Open through May 23, Wangechi Mutu: This You Call Civilization? encompasses 16 key works by the artist, including 12 large-scale collage-based works on Mylar, two videos and two environmental installations: The Ark Collection (2006), which presents a series of postcard-sized imagery displayed in four large vitrines; and Sleeping Heads (2006), a haunting series of drawings mounted on a ‘pockmarked’ Gallery wall, which will be punctured and torn to reflect the post-colonial themes at the core of Mutu’s work.

“Wangechi Mutu: This You Call Civilization? is part of the AGO’s commitment to presenting contemporary art on the leading edge” says Matthew Teitelbaum, the AGO’s director and CEO. “We are proud to be the first major museum in North America to feature this intriguing and dynamic artist.”

Wangechi MutuMutu’s large-scale collages combine magazine cuttings, ink, glitter, paint and found objects to create distorted and fantastical representations of the female figure.
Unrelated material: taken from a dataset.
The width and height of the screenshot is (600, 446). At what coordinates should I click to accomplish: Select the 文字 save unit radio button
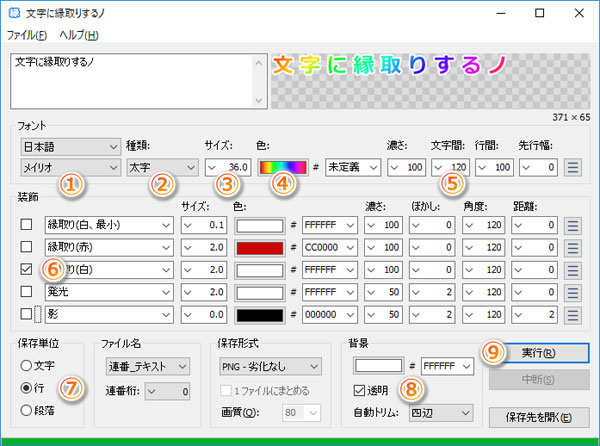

In her video work, Mutu herself is both cinematic subject and agent as she undertakes daunting manual labour.

“Wangechi Mutu’s work boldly explores the contradictions of female and cultural identity, drawing the viewer into conversations about beauty, consumerism, colonialism, race, and gender,” explains AGO Curator of Contemporary Art David Moos. “Her representations of the human form are disturbing and transfixing, at once utterly complex and strikingly direct.”

A 120-page full-colour exhibition catalogue, edited by Moos and also titled Wangechi Mutu: This You Call Civilization?, will be available for purchase at shopAGO for $29.95. The catalogue includes essays by Moos, University of Houston Professor of Art History Raphael Rubinstein, and Nigerian-born artist and professor Odili Donald Odita, among others.

Born in Nairobi, Kenya, Wangechi Mutu moved to New York in the mid-1990s. She received her MFA in sculpture from Yale University in 2000. Her work is included in the permanent collections of many leading contemporary art museums, including the Museum of Modern Art, New York; The Whitney Museum of American Art; and The Museum of Contemporary Art, Los Angeles.

Wangechi Mutu: This You Call Civilization? is part of the AGO’s Winter Season, which features new and established masters of contemporary art. Also on view: Rembrandt / Freud: Etchings from Life, opening January 30; Françoise Sullivan: Inner Force – Winner of the 2008 Gershon Iskowitz Prize at the AGO, opening February 10; and Sculpture as Time: Major Works. New Acquisitions., opening March 3.

ABOUT THE AGO

With a permanent collection of more than 79,000 works of art, the Art Gallery of Ontario is among the most distinguished art museums in North America. In 2008, with a stunning new design by world-renowned architect Frank Gehry, the AGO opened its doors to the public amid international acclaim. Highlights include Galleria Italia, a gleaming showcase made of wood and glass running the length of an entire city block along the Gallery’s façade; and the feature staircase, spiralling up through the roof of Walker Court and into the new contemporary galleries above. From the extensive Group of Seven collection to the dramatic new African art gallery; from David Altmejd’s monumental installation The Index to Peter Paul Rubens’ masterpiece The Massacre of The Innocents, a highlight of the celebrated Thomson Collection, there is truly something for everyone at the AGO.